I’m sometimes asked for the greatest mistakes applicants make in MBA admissions essays, and at some point I’ll pull together my all-time list. But in the meantime, here’s a mistake that I’ve seen a lot of among clients this year so far: muddling up the demands of MBA admissions and a venture capital pitch.

What I mean is, applicants who are on an entrepreneurial track (including social entrepreneurship) and who are therefore talking about a future creating and building a firm, feel they have to make a VC pitch for their proposed venture. They seek to justify themselves in terms of potential market segments, working capital requirements, time to breakeven, and so on.

Now it is always good for MBA admissions to show detailed, careful thinking. And if your “why-an-MBA” is based on a new business, you need to talk about the proposed venture and its industry-market background in a specific and knowledgable way.

But you don’t need to make “the business case.” Adcom is not a VC firm. As long as the idea is not manifestly absurd, they can’t determine if it will actually work, nor are they ever going to try. This is not their skillset, and not their fundamental concern.

Put it this way: A VC firm will “like” a business idea if it thinks it will get out (a investment multiple of) more money than it puts in. If so, the VC will, to quote Dragon’s Den, “make you an offer,” that is, invest cash for a percentage of the business.

MBA Adcoms are not investing cash. They will “like” a business idea enough to make you an offer (an offer of a place in the b-school) if your venture seems broadly plausible, interesting, ambitious, doing something worthwhile in the world, and worthy of an MBA.

So, while you should make a general case for your new product or service, in reality the venture does not have to watertight. You can include the jumps of ambition and enthusiasm that you would have to scrub from a funding pitch.

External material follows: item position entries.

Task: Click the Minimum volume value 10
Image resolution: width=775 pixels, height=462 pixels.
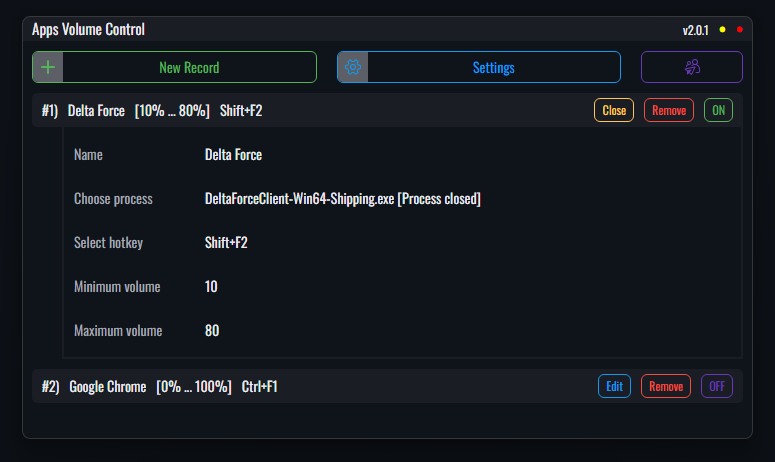Action: point(211,287)
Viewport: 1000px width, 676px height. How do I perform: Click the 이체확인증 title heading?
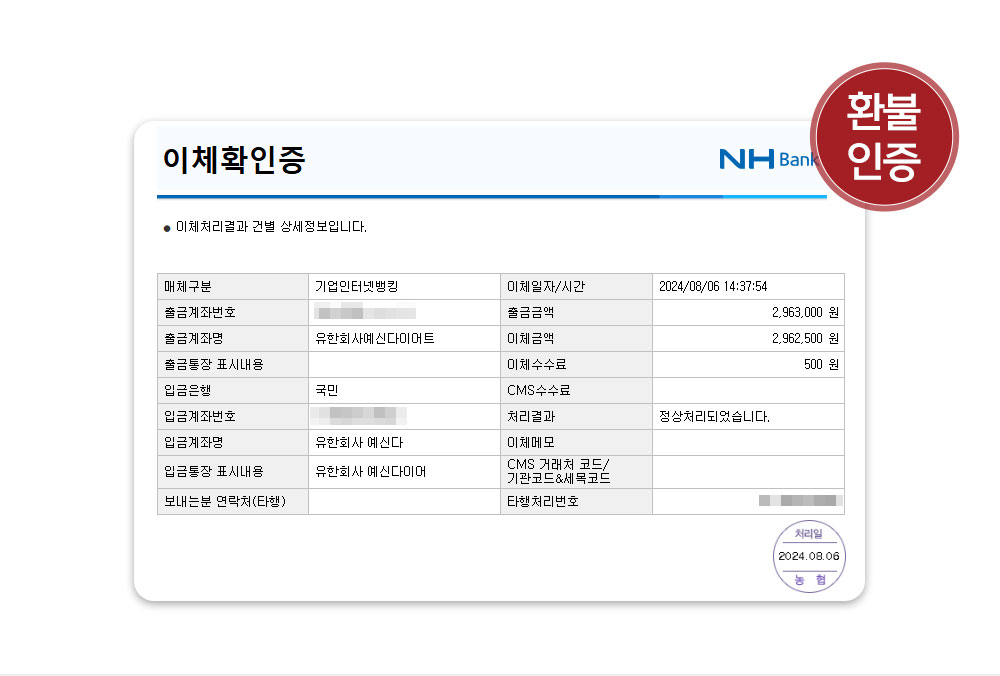click(x=233, y=161)
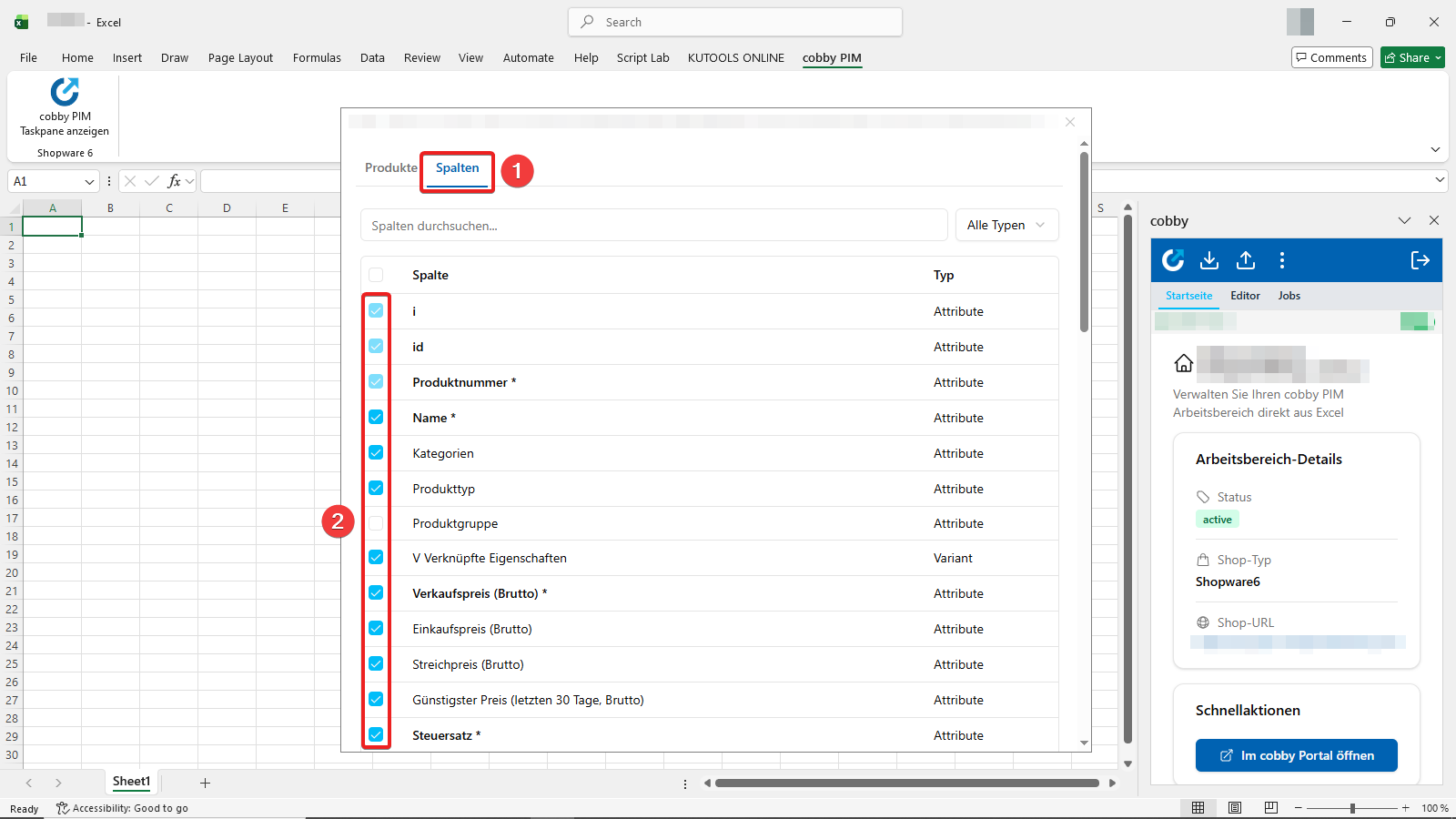The image size is (1456, 819).
Task: Click the cobby PIM Taskpane anzeigen icon
Action: [65, 93]
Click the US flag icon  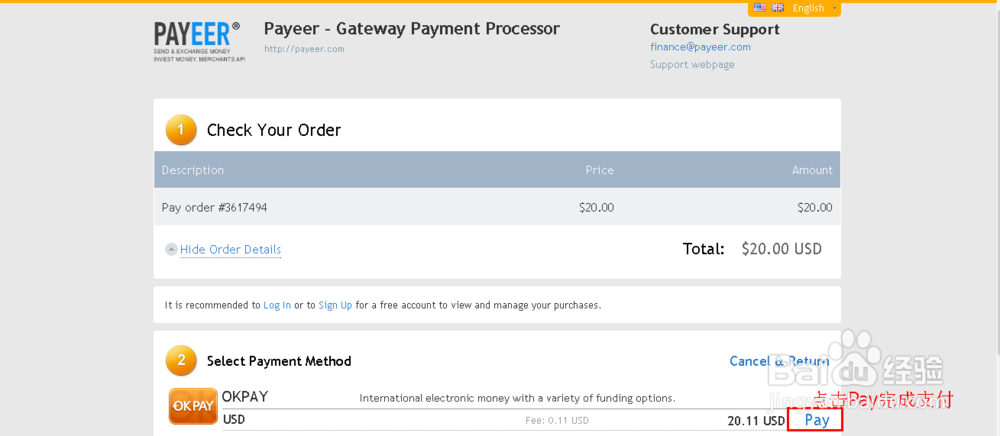tap(760, 7)
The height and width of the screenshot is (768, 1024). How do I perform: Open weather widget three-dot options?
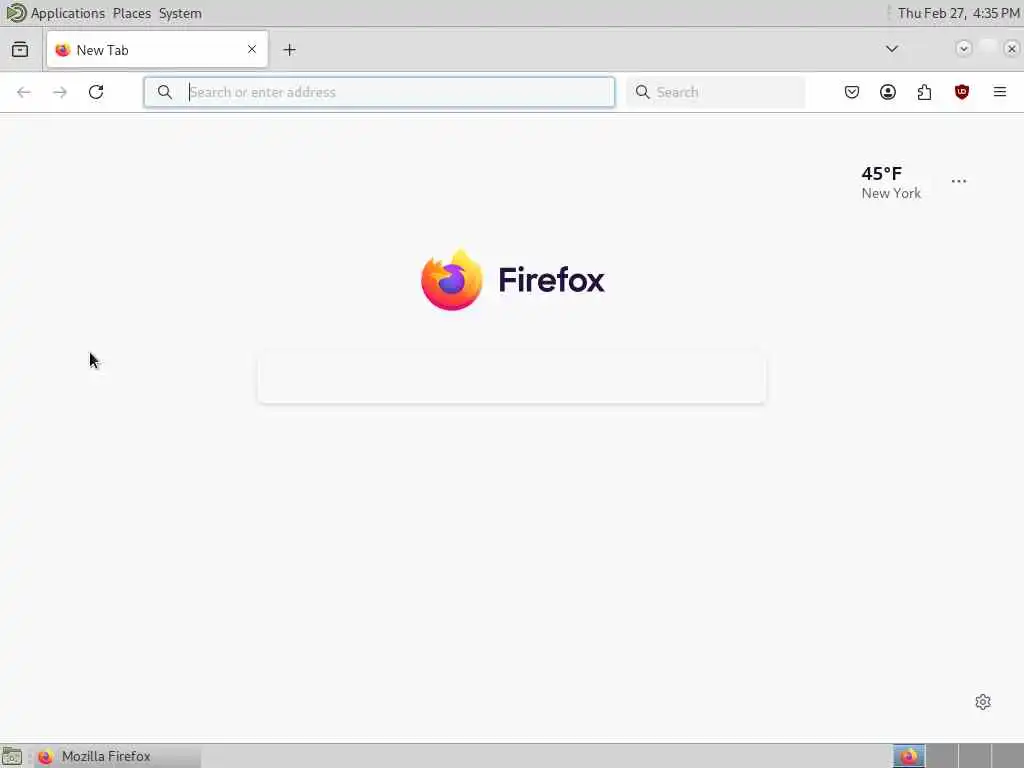[959, 182]
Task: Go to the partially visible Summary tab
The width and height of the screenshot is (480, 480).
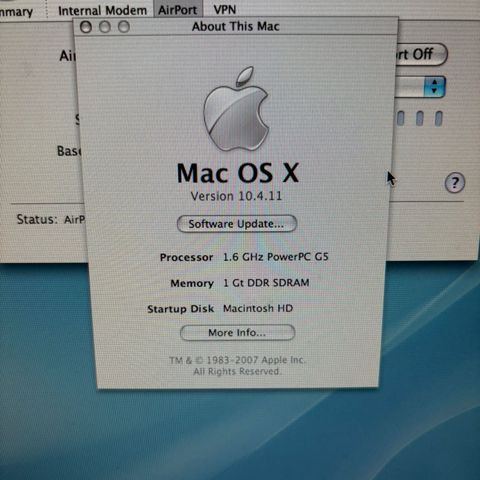Action: click(x=17, y=12)
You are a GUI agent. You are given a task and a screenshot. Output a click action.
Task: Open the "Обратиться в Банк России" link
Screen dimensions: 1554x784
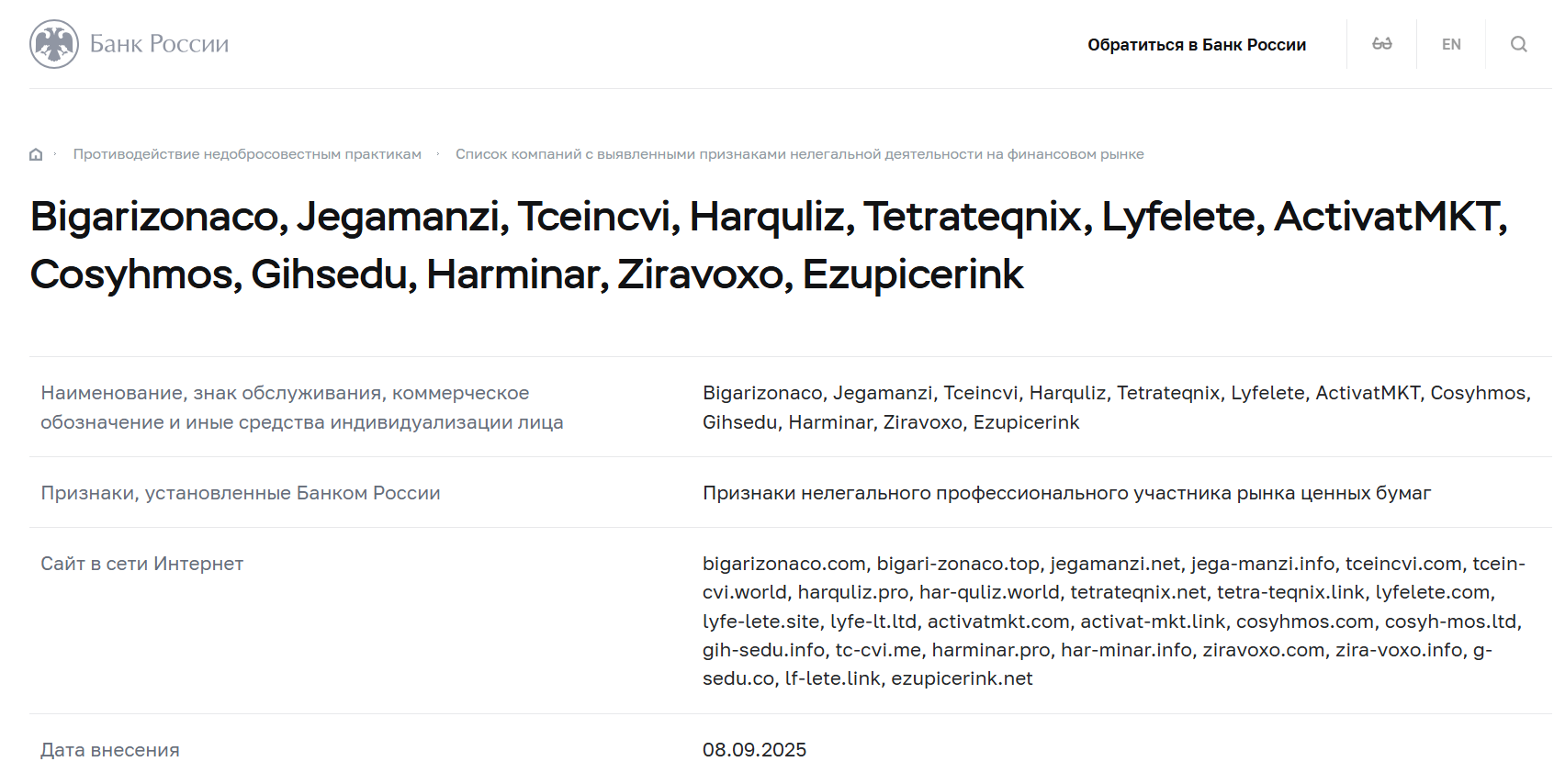tap(1198, 43)
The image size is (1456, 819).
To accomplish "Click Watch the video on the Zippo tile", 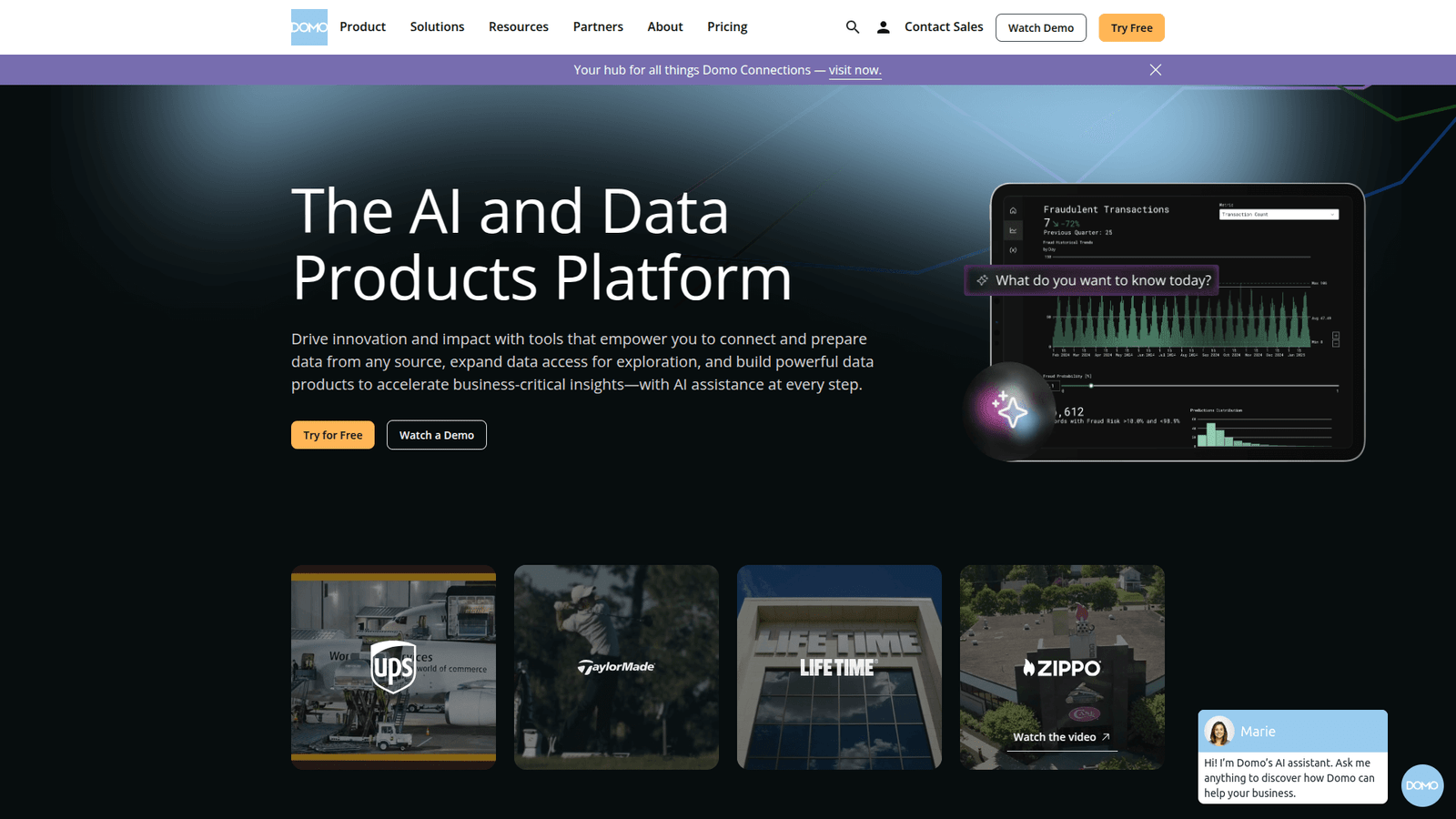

But there is a wrinkle: Adcom is like a venture capital firm in one way. It is well known that VCs judge two things: the business idea AND the entrepreneur, because they are investing in the person or management team as much as the project. Even a mediocre idea can be a winner, if put in really competent hands. In this sense Adcom mirrors the VC, asking themselves: (whatever the applicant wants to do…) “Can he do it?” Can she pull it off?”